The Supreme Court says Americans have a right to own guns for self-defense and hunting, the justices’ first major pronouncement on gun rights in U.S. history.
The court’s 5-4 ruling strikes down the District of Columbia’s 32-year-old ban on handguns as incompatible with gun rights under the Second Amendment. The decision goes further than even the Bush administration wanted, but probably leaves most firearms laws intact.
The wackadoos are in full command. Not only do they have two of the three branches of the government in their pockets, but the Congress is theirs for the asking too (see the right-wing extremist FISA bill they’re about to pass). Now their judicial arm has created a new Constitutional “right,” just for the wackadoos. Brass knuckles are illegal, but guns are too safe for the government to ban. God bless America.
Incidentally, the above-quoted AP lede is dead wrong–it was by no means “the justices’ first major pronouncement on gun rights in U.S. history.” The Supreme Court had ruled AGAINST the Second Amendment having any relevance to gun control laws over and over again in rulings going back to the 19th century.
A well regulated Militia being necessary to the security of a free State, the right of the people to keep and bear Arms shall not be infringed.
Until the reign of general idiocy that began with the fall of the Berlin Wall and is only just beginning to end, no one but gun wackos bothered quoting that irrelevant Amendment–or rather, quoting the second half of it, since the “well regulated militia” part never did their cause much good.
“Keep and bear arms”? Nobody does that any more. Members of the National Guard–which is today’s Congressionally-designated militia–do not keep their guns at all; they’re in an armory, and they’re the same issue the Army gets. They DO bear arms when in uniform–unlike those who carry around a gun for self-defence or hunting, who are merely carrying arms. In the eighteenth century, when the Second Amendment was drafted, to “bear arms” had a specifically military meaning (see the Oxford English Dictionary).
This explains the otherwise mysterious connection between a militia designed to protect the state and a right of the people. Simply put, the feds can’t keep people from serving in their state militias–nor from keeping the weapons they’d need to do it, if any states still let militia members keep their own weapons (which they don’t). It’s a right of the people to serve in their state’s military service–obviously subject to the provision that the state has to want them there (or the militia would hardly be “well regulated”).

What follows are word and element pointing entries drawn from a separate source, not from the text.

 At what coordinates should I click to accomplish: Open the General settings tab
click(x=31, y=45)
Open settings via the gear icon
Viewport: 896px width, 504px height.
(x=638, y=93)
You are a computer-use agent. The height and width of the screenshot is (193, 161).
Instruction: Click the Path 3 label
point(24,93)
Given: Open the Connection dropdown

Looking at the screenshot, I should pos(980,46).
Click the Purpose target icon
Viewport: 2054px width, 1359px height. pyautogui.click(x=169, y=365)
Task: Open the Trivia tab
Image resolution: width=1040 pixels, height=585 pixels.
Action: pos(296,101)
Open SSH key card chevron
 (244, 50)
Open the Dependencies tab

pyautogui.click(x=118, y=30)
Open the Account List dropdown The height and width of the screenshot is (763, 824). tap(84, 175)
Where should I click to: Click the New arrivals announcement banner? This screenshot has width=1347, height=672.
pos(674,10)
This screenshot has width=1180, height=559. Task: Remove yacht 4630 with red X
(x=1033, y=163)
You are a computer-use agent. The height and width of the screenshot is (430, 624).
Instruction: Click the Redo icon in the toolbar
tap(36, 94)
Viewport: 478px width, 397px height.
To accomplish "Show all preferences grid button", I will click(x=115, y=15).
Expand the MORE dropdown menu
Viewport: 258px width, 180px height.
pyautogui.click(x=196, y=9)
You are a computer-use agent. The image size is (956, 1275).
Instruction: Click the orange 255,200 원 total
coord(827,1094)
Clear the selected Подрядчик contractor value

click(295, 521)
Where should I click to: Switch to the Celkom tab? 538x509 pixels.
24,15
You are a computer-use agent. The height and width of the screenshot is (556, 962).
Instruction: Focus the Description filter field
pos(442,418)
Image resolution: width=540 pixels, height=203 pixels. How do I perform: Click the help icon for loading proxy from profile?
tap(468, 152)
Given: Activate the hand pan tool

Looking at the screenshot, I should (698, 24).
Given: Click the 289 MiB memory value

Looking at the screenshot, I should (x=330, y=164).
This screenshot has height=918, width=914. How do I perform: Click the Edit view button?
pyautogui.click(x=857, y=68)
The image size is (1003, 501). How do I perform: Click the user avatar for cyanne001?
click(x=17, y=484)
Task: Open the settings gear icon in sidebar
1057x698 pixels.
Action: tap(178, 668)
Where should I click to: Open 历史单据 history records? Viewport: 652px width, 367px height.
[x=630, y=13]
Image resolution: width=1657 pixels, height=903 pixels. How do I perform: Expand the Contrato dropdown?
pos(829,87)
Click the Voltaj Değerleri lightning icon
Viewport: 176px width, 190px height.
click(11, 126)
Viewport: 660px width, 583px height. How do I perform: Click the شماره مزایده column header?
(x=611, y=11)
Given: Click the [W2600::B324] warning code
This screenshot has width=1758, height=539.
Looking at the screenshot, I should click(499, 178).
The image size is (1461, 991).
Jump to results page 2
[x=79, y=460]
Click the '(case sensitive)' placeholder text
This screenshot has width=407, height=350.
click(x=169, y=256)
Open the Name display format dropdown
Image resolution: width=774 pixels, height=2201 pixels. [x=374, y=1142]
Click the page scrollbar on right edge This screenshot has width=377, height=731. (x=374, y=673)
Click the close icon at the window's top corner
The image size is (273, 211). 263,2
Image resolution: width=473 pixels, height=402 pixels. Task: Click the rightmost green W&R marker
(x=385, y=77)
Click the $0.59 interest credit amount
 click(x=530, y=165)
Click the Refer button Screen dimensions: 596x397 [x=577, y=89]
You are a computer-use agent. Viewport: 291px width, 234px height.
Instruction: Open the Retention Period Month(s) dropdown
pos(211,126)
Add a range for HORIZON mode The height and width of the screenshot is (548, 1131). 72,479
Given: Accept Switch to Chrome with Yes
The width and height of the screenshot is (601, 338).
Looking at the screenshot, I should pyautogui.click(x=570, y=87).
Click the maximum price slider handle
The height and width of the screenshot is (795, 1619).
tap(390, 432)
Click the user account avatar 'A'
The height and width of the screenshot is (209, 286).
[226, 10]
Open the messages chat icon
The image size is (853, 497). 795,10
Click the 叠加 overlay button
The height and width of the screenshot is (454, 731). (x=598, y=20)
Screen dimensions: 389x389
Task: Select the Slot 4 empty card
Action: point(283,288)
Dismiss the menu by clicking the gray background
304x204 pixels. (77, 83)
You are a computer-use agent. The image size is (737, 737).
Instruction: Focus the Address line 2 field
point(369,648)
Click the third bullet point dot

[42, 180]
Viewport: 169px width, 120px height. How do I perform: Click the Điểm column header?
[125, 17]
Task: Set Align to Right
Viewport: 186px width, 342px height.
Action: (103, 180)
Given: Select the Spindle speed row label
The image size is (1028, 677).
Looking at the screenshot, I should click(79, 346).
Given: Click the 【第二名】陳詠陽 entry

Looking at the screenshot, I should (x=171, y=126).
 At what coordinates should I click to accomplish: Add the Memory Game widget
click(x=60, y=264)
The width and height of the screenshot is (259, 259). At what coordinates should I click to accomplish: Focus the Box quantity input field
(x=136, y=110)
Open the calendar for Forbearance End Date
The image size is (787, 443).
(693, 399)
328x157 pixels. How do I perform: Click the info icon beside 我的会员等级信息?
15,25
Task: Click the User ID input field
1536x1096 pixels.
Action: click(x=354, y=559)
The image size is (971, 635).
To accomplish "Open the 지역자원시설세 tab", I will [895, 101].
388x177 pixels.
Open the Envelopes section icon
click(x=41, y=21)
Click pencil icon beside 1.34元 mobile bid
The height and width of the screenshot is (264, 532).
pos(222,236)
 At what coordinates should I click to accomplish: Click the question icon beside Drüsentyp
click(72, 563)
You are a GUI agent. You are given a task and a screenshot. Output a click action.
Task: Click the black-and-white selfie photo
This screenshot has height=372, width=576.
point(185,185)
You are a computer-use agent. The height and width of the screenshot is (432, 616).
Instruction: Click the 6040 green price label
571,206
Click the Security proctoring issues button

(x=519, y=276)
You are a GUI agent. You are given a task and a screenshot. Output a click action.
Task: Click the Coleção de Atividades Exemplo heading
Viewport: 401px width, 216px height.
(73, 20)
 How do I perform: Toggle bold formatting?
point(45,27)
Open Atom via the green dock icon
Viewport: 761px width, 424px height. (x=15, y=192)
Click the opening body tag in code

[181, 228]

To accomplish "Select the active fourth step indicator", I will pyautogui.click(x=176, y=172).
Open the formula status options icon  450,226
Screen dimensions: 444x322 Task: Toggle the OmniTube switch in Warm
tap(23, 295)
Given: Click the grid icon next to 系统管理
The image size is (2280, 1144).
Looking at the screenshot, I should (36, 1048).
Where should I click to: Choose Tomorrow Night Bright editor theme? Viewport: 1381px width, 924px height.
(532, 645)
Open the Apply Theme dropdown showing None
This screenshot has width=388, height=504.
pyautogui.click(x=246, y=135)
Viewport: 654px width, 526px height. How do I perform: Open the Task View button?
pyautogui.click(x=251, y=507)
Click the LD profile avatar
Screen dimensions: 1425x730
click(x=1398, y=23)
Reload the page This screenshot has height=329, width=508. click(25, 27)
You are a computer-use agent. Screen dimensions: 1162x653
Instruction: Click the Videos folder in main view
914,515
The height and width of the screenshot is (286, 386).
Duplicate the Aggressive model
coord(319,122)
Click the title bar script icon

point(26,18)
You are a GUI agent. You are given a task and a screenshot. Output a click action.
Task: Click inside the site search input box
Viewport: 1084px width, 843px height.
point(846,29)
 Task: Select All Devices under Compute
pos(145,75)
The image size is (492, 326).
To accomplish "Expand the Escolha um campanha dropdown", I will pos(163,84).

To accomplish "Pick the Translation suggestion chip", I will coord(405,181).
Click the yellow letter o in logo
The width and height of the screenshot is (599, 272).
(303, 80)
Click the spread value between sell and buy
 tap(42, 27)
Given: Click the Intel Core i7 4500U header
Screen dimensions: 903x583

Through the alchemy of our ever-obscurantist Supreme Kangaroo Court, this has transmogrified into a right to own a handgun for self-protection in the District of Columbia, which doesn’t have a militia. Just about as logical as saying you have to stop counting votes because continuing to count them might at least temporarily swing the outcome, giving the impression that the person who’s going to be implanted into office anyway wasn’t really elected. It’s the same five Justices–well, not quite, two having been replaced by the pseudo-president thereby implanted (and subsequently reimplanted through massive fraud).
What really worries me is the folks in D.C. A lot of them are going to die because of this. All in order to reinforce the individualist delusion that each person can fend for him or herself, lone survivors amidst the universe. As if that had anything whatever to do with how people actually live in today's America.